Dataset entries:
+ + + +

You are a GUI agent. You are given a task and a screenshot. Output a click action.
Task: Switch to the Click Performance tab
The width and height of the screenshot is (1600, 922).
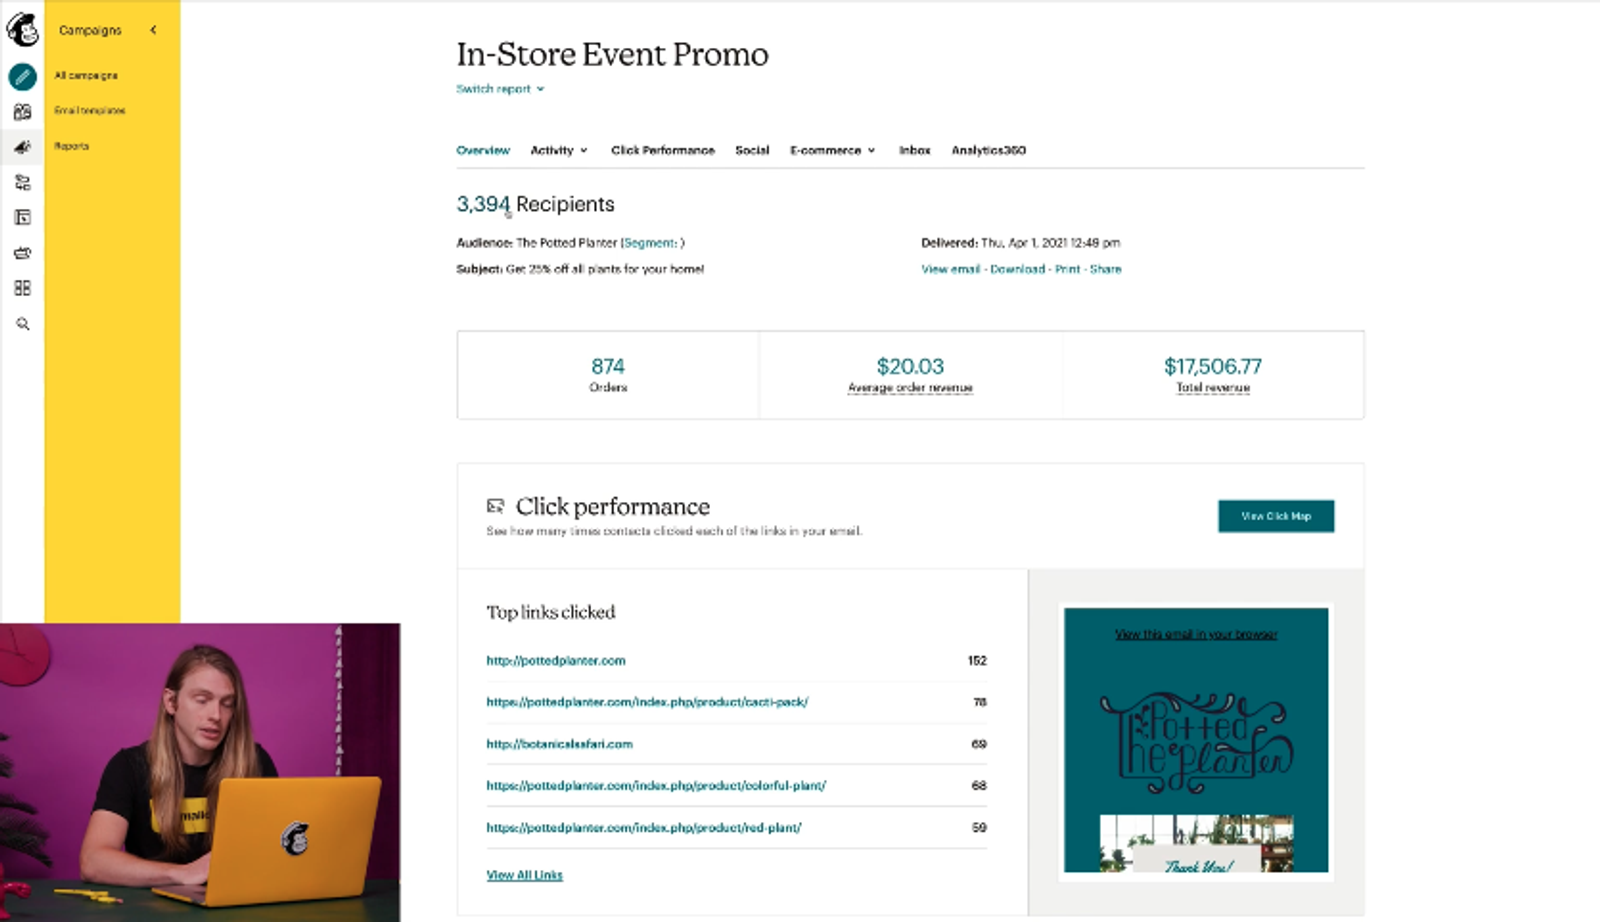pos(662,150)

+ + + +

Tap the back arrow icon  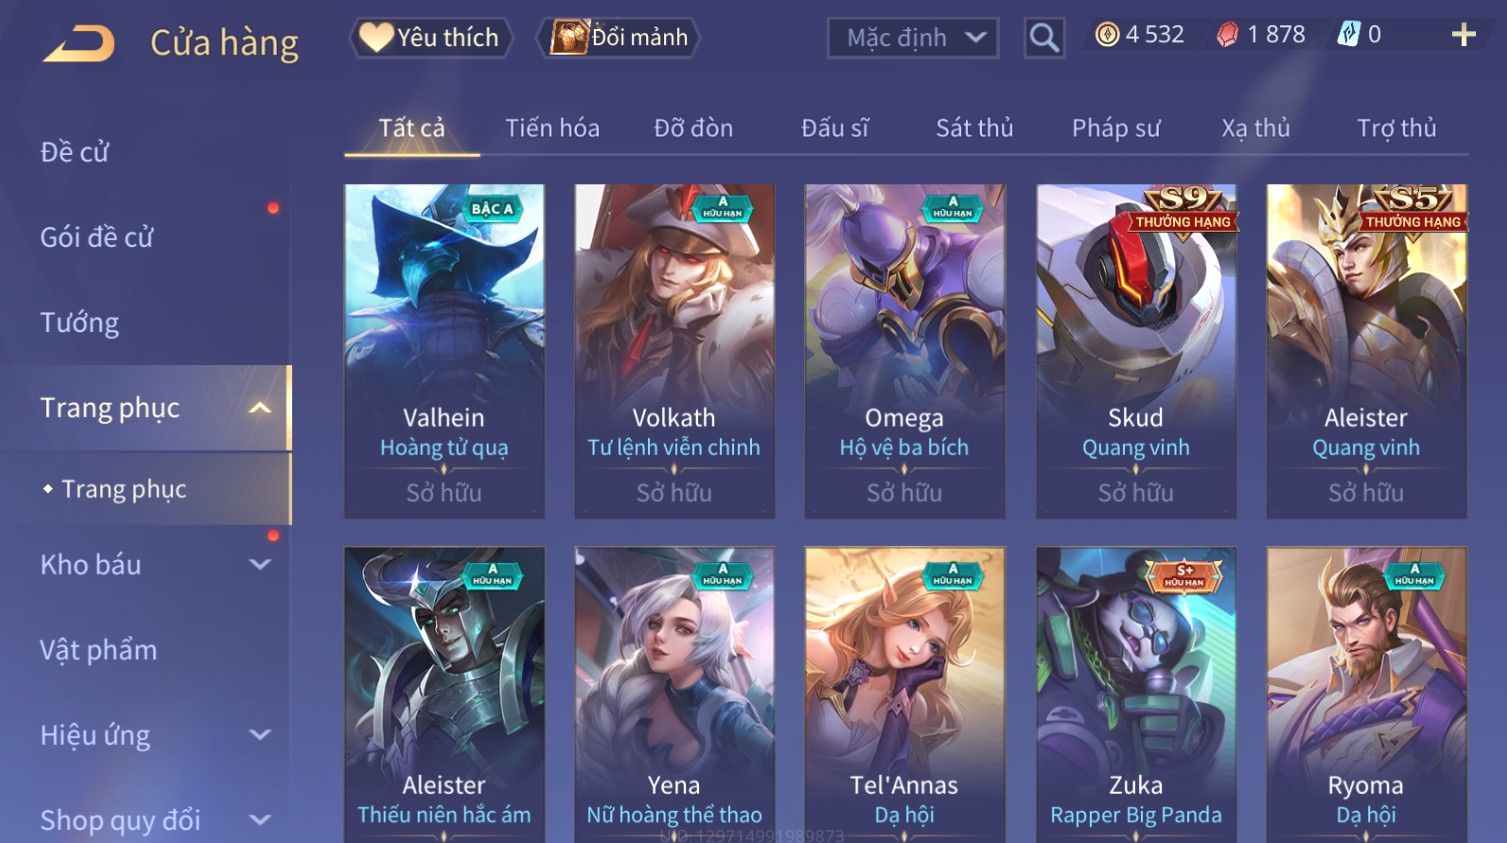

+ + + +

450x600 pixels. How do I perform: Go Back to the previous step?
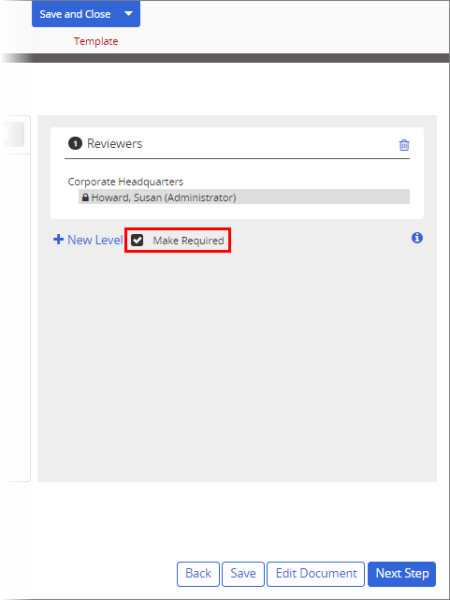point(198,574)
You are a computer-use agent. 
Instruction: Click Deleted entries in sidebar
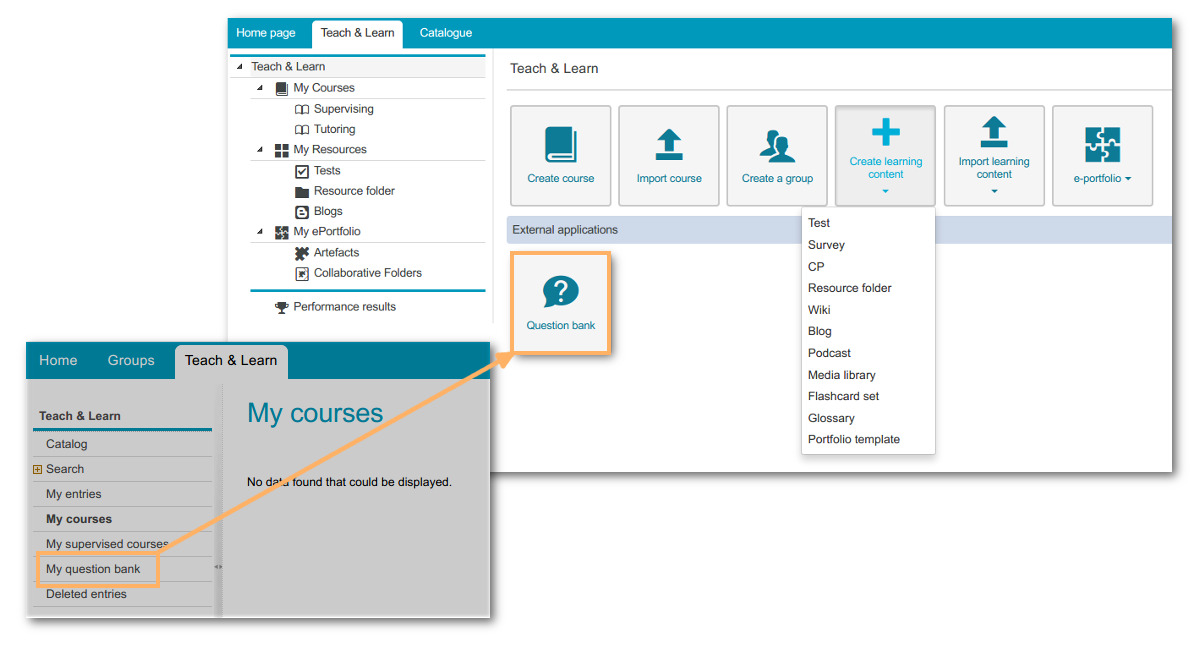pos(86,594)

+ + + +

The task:
Every line above that holds the string "agent" should be copied out.

Response to the exercise:
You are a GUI agent. You are given a task and a screenshot. Output a click action.
You are a computer-use agent. 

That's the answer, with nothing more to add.